Чертополох | страница 30



— Матерь Божия! — умилялся Ардальон Егорович. — Чего у вас нету? Вот, жизнь-то.

— Да-с, я на эту войну не в обиде, — признался хозяин. — Поотъелся здесь. Никаких очередей не знаем. Всего везут пока… Только вот, эвакуацией стращают, а то ничего… Жить можно! Раньше-то строгости были, старший врач — собака.

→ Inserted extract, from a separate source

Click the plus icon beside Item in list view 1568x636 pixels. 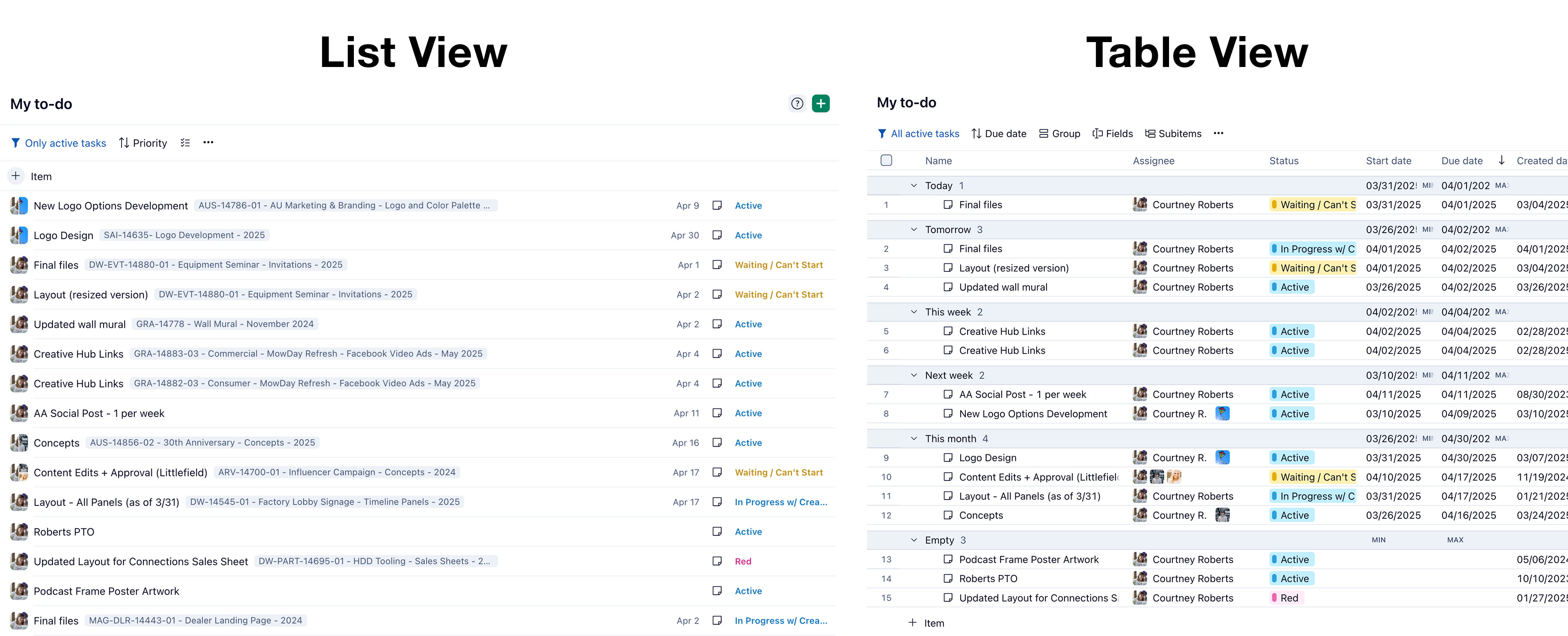(16, 176)
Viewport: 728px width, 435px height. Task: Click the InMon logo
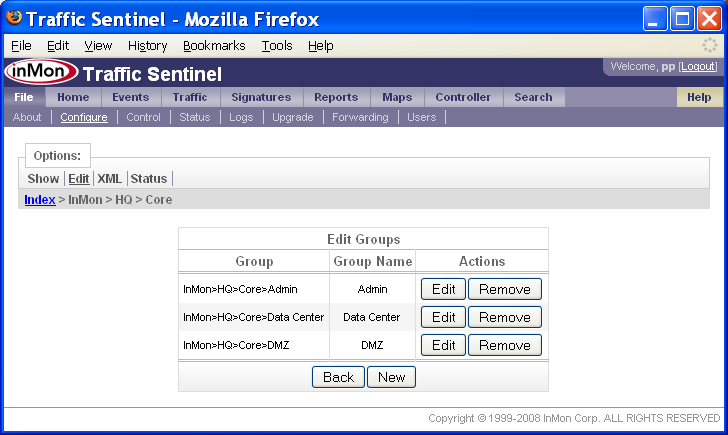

А теперь мы его скрутили, по струнке ходит. Свобода! Пациенты мои в одних халатах на солнышко выползают и, как тараканы, во все стороны. До ночи не соберешь. Торговлю завели, кто чем… Одно слово — республика! А Софья Павловна у нас президентом. Только ее и побаиваются. Она у них в наказанье ноги запирает.

— Как? — поперхнулся суфлер.

— А так. Возьмет протезу и под замок. Товарищ и сидит, кается…

Софья Павловна шмыгнула черными маслянистыми глазками.

— Не слушайте его. Он сам их голосом ушибает. Начнет орать — мне даже страшно.

— А петь бросил? — спросил Ардальон Егорович.

Буркачев отмахнулся.

— Где там… Разве для больных иной раз «Марселя» тявкнешь, или Шумановских гренадеров. Это они любят. Пианино у нас было, да недавно отобрали. Баронесса одна жертвовала, а мужички у нее усадьбу распотрошили, ну барыня и обиделась. Эх, Ардальоша!.. Сказано: гора с горой… Где ж ты живешь-то? И дочка с тобою? Помню я, бывало, словно Велизарий…

— У родных живу, у зятя… — ответил суфлер. — Человек он простой, товарищ и все прочее… А в общем ничего. С напором человек. Уверовал и шабаш! У него и живу, временно, конечно. В Москву собираюсь. За меня там приятель один хлопочет. Вовка Маурин. Слыхал?

— Слыхать не слыхал, а на афишке видывал. Так ты, стало быть, пока в ожидании? У моря погоды?..

— Говорю тебе: хлопочет. Не веришь, могу письмо показать, на днях прислал, пишет, что дело на мази. Вовку — нарасхват. Он теперь с экрана не сходит, ему стоит пикнуть…

После обеда Буркачев вызвал в соседнюю комнату Софью Павловну и погудел за дверью своим протодиаконским басом, после чего вышел к гостю красный и сердитый, но хлопнул его по плечу.

— Идем! — сказал он. — Я тебя провожу. Беда с бабами… А туда же о равноправии пищат.

Выйдя на улицу, Буркачев разжал огромный волосатый кулак и показал суфлеру пачку кредиток.

— Хватит? — подмигнул он весело. — Тут, брат, неподалеку кабачок один имеется, кавказский. Какого ты мнения насчет кахетинского? А?

— Год не пивал! — подпрыгнул Ардальон Егорович. — Только уж того, извини, на мой счет.

— Да ну! — пустил санитар с «мефистофельским» сарказмом. — А ты знаешь ли цену-то?